There's the self rental rule which means the net income from the rental is not passive income because you materially participate in the business that is renting real estate you own.
Thank you for the feedback, just to make sure I understand correctly...
Since we will keep the property, as a rental, for more than 24 months, and it will be rented to our business full-time, it sounds like we will stay within the safe harbor.
To make sure I understand the self-rental rule, if we rent it to the company for $3000 per month, and our monthly expense is $2200, there would be an $800 per month income that would be considered active/ordinary income since we materially participate in the business we rented the property to?
That's right......that $800 would be active income......not passive.....so you can't other passive losses you might have to offset the $800.

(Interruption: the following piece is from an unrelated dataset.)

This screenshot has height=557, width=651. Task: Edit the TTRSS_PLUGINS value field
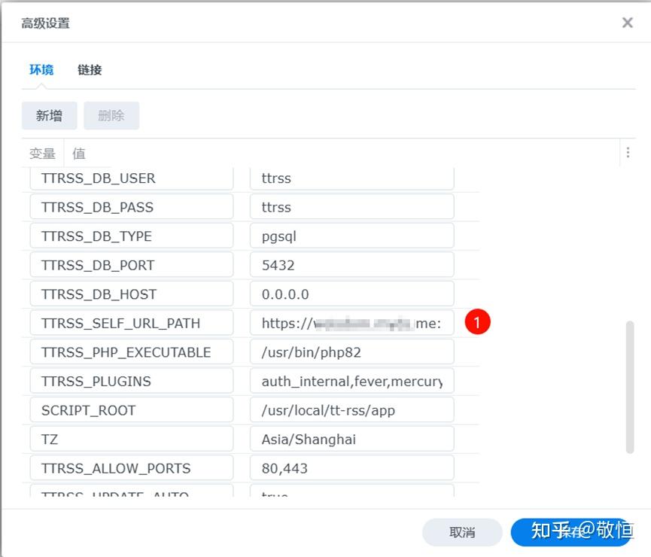pos(351,380)
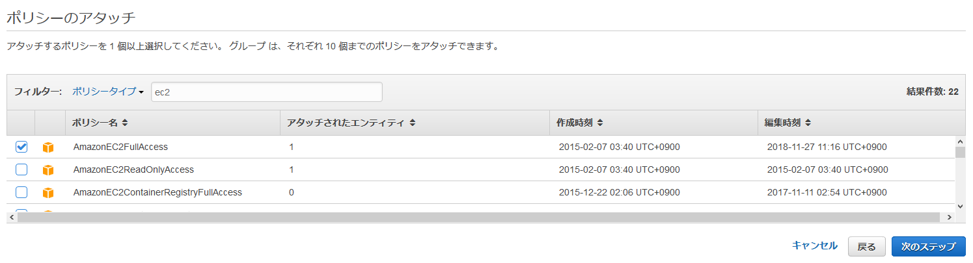
Task: Open the ポリシータイプ filter dropdown
Action: (107, 92)
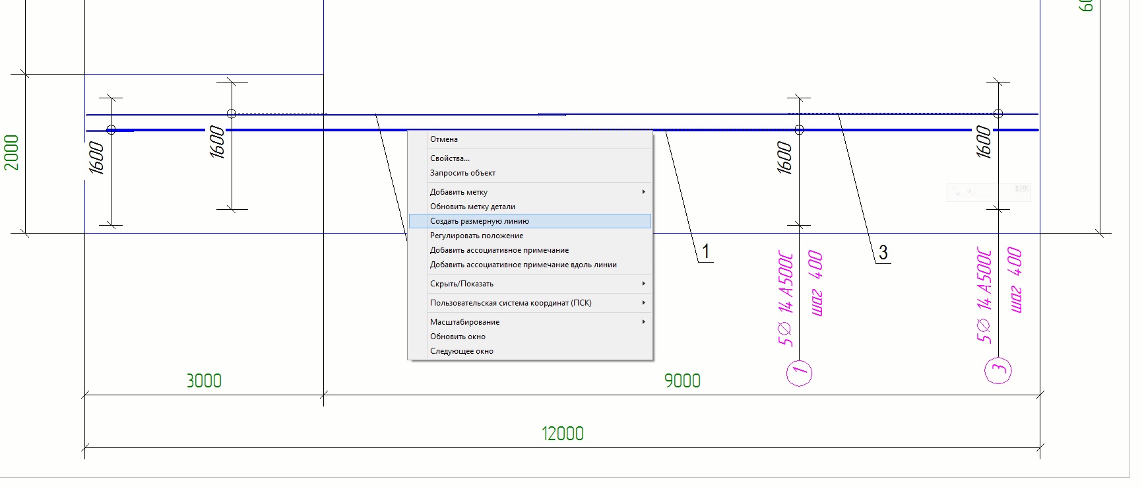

it appears that the rental property will be used for housing rather than in the business. this may violate the 1031 exchange rules per REG-117589-18
II. Section 1031 after the TCJA
As amended by the TCJA, section 1031(a) provides that no gain or loss is
recognized on the exchange of real property held for productive use in a trade or
business or for investment (relinquished real property) if the relinquished real property is
exchanged solely for real property of a like kind that is to be held either for productive
use in a trade or business or for investment.
it seems you said you would be staying in this property while working at one of your offices. to me it sounds more like a second home than investment or business property.
maybe others will look at this differently.
Thank you for your feedback. This would be considered corporate housing and used by other employees as well when traveling to the offices in that region (there are 2 offices within 20 minutes of this home).
If the company can write-off hotel expenses or renting corporate housing from an unrelated party, why couldn't they rent this home for that use?
perhaps the best recommendation is to discuss with a tax pro where the property is located.
one issue is would rent be paid for days unoccupied? staying at a hotel you only pay for days occupied. days not used might be considered personal days and that could result in the unit being treated as a second residence,
you could go over all your plans for the use of the property.